**YOUR TASK:** Rewrite the records from the line containing "In order to click on Formatting" through the line containing "Add video call", changing "particular element" to "specific element" and leaving everything else the same.

**INPUT RECORDS:**
— start —
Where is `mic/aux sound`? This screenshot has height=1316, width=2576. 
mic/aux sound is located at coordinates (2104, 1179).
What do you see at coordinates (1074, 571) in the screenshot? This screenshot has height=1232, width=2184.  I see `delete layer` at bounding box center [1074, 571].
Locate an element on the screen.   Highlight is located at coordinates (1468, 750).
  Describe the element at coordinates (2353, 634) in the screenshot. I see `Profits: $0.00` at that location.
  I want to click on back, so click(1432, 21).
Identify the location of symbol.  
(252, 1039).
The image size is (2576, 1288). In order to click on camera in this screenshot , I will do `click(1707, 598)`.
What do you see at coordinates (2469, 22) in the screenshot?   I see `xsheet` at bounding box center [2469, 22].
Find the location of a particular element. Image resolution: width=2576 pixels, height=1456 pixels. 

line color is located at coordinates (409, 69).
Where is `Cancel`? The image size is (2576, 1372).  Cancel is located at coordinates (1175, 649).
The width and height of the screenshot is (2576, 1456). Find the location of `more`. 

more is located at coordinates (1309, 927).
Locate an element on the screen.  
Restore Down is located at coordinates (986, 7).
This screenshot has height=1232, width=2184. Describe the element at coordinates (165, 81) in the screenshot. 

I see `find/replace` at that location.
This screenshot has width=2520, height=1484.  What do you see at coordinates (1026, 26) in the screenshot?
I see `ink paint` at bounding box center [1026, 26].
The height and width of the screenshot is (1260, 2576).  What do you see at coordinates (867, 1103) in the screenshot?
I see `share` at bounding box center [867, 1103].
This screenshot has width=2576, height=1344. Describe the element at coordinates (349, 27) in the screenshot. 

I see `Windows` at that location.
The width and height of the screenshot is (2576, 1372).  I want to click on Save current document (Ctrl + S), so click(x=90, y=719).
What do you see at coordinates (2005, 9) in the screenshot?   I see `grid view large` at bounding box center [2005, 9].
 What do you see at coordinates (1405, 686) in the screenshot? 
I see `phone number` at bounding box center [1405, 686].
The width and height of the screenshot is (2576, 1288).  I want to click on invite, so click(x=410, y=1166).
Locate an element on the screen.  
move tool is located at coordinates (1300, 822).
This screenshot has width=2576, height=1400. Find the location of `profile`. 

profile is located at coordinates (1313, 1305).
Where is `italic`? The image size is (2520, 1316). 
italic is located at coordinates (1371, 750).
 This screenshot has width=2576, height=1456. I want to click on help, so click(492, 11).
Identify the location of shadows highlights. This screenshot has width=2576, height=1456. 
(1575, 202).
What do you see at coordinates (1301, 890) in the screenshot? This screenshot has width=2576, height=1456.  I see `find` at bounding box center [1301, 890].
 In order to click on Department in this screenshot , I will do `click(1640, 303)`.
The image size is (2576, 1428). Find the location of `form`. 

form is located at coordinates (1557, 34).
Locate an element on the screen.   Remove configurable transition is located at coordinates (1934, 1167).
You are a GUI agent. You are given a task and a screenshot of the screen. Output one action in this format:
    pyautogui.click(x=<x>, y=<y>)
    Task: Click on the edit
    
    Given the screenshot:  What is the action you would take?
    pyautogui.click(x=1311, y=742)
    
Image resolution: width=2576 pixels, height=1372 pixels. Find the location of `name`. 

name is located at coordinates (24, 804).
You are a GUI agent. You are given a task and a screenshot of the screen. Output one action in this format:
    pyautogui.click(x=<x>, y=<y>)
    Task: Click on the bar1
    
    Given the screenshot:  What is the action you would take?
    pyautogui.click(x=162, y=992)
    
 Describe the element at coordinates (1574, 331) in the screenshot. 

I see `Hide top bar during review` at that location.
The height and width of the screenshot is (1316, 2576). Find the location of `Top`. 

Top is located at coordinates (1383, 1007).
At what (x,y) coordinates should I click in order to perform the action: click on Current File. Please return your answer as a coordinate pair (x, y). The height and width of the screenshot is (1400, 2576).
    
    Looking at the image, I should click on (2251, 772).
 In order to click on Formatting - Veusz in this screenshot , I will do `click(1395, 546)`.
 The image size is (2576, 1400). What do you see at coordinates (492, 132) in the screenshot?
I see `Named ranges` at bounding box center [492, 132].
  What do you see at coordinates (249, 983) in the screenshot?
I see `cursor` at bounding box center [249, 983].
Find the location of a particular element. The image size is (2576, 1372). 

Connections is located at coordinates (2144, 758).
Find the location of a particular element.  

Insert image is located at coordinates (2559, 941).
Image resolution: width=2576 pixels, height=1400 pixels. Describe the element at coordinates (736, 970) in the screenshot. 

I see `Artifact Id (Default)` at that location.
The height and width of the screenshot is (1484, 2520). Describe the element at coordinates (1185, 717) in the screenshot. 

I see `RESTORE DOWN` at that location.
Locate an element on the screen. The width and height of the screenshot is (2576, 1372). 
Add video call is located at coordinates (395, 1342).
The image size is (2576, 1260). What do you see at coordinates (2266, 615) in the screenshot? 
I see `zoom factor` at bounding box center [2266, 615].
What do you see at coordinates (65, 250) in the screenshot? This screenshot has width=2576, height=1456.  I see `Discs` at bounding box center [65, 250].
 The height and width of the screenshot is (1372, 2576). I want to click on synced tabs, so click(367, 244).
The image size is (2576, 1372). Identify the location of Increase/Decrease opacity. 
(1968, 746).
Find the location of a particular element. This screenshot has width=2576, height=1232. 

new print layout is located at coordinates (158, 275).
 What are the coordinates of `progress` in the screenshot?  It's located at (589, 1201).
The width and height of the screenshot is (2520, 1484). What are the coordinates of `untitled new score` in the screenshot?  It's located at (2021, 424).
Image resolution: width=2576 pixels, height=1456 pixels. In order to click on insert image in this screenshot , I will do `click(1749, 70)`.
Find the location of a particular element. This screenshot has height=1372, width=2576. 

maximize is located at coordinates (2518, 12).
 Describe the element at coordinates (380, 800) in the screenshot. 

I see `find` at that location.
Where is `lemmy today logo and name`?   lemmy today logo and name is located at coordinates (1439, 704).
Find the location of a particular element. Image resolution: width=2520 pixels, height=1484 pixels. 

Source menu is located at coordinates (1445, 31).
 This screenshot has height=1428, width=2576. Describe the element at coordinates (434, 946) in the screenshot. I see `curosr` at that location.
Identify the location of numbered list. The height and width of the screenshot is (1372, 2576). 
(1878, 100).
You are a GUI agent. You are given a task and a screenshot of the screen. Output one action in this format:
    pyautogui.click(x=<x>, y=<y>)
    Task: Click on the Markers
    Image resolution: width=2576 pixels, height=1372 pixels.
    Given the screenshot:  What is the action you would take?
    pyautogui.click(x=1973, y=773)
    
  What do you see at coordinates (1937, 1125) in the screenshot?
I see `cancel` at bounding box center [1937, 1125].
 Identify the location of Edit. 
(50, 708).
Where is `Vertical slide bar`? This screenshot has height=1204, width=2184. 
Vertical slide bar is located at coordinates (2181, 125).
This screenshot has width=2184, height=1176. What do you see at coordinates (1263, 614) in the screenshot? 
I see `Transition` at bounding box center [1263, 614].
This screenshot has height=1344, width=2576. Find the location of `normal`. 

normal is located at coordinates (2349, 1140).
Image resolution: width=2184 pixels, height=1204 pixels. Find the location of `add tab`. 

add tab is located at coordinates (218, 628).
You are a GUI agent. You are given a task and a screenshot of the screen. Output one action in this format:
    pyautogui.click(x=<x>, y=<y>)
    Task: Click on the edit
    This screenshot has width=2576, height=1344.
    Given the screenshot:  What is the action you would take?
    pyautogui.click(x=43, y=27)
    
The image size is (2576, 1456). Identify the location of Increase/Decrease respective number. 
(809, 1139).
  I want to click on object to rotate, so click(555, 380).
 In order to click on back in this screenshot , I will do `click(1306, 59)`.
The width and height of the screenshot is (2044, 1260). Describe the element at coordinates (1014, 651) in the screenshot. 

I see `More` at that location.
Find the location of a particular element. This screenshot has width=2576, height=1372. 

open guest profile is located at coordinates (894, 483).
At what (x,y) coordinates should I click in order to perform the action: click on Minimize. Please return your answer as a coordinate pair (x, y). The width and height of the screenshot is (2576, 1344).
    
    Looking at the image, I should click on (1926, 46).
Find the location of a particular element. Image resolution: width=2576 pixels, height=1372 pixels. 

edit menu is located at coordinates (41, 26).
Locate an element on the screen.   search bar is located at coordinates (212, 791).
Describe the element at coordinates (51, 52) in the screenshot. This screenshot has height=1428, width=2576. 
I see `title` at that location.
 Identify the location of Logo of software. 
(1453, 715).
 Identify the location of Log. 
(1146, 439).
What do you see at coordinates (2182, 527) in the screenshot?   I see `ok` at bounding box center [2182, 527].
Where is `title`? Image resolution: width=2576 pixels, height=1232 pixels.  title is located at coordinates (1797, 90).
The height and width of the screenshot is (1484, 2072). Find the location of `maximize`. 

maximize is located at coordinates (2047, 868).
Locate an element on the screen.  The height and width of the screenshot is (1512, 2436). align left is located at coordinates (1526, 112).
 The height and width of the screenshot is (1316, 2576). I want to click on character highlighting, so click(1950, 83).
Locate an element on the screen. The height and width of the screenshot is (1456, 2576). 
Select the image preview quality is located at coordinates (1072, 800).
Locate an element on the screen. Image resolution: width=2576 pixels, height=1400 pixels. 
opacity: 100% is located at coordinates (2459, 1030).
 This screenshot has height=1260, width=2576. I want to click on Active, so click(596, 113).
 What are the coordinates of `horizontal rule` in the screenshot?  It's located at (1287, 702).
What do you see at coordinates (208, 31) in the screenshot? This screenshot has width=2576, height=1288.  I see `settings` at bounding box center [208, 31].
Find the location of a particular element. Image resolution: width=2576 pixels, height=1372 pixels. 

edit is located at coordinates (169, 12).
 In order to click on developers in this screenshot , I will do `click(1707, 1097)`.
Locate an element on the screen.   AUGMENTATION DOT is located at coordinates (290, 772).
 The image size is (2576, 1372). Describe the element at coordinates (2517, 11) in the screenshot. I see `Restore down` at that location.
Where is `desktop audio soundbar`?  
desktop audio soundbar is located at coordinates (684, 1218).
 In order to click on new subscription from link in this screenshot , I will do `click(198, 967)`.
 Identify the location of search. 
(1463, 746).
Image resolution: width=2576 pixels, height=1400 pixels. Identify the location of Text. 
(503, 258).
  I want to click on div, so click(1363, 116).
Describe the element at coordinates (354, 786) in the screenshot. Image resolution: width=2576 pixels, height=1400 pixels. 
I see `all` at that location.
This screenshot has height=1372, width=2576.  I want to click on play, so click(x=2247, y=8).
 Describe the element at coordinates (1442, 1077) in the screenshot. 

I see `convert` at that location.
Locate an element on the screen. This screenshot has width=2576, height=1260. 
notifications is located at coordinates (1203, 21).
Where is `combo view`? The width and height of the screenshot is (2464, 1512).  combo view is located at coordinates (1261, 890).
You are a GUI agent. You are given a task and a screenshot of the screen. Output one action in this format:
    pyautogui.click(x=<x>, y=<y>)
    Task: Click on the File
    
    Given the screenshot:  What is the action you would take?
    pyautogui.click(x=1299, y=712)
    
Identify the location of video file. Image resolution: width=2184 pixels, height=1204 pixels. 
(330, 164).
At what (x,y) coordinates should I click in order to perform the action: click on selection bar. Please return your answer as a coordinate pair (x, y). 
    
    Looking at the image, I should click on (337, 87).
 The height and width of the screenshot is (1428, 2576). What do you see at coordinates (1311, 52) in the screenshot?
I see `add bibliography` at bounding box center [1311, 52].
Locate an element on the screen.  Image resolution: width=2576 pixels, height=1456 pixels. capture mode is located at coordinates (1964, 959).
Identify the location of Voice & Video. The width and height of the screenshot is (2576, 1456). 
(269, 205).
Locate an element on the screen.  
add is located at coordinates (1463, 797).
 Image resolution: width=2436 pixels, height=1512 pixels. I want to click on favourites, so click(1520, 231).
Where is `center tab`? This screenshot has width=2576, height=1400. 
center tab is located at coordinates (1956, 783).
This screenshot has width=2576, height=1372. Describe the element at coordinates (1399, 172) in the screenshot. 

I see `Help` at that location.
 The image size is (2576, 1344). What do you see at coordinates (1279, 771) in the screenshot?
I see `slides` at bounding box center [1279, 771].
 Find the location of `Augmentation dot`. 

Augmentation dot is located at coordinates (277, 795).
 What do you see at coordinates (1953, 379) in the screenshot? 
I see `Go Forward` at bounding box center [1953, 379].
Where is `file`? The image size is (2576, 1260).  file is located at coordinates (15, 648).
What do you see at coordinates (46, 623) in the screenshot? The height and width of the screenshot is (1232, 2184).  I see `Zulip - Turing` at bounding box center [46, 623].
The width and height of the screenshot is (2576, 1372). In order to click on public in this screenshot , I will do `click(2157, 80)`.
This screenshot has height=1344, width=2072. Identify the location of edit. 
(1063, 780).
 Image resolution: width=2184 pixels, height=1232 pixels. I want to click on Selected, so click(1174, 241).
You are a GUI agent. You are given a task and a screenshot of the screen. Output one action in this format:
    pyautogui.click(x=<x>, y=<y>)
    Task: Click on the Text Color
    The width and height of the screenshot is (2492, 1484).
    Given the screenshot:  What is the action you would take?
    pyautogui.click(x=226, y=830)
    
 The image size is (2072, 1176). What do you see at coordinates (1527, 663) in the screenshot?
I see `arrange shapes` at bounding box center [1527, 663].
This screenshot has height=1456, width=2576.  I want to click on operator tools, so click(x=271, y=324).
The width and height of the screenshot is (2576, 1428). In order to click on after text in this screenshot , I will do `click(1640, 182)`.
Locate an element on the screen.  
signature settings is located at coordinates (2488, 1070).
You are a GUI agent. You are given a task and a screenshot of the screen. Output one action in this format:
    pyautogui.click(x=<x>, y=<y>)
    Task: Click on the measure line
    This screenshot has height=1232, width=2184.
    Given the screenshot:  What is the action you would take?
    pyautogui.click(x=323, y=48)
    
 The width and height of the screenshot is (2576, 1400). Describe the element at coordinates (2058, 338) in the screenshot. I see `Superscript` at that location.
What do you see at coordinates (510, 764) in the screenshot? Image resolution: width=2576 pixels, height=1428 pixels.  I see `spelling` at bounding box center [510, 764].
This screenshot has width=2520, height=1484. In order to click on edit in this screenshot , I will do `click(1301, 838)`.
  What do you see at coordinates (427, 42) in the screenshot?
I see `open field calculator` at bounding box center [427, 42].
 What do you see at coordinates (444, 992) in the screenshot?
— end —
**SOLUTION TO THE PROBLEM:**
 In order to click on Formatting - Veusz in this screenshot , I will do `click(1395, 546)`.
 The image size is (2576, 1400). What do you see at coordinates (492, 132) in the screenshot?
I see `Named ranges` at bounding box center [492, 132].
  What do you see at coordinates (249, 983) in the screenshot?
I see `cursor` at bounding box center [249, 983].
Find the location of a specific element. The image size is (2576, 1372). 

Connections is located at coordinates (2144, 758).
Find the location of a specific element.  

Insert image is located at coordinates (2559, 941).
Image resolution: width=2576 pixels, height=1400 pixels. Describe the element at coordinates (736, 970) in the screenshot. 

I see `Artifact Id (Default)` at that location.
The height and width of the screenshot is (1484, 2520). Describe the element at coordinates (1185, 717) in the screenshot. 

I see `RESTORE DOWN` at that location.
Locate an element on the screen. The width and height of the screenshot is (2576, 1372). 
Add video call is located at coordinates (395, 1342).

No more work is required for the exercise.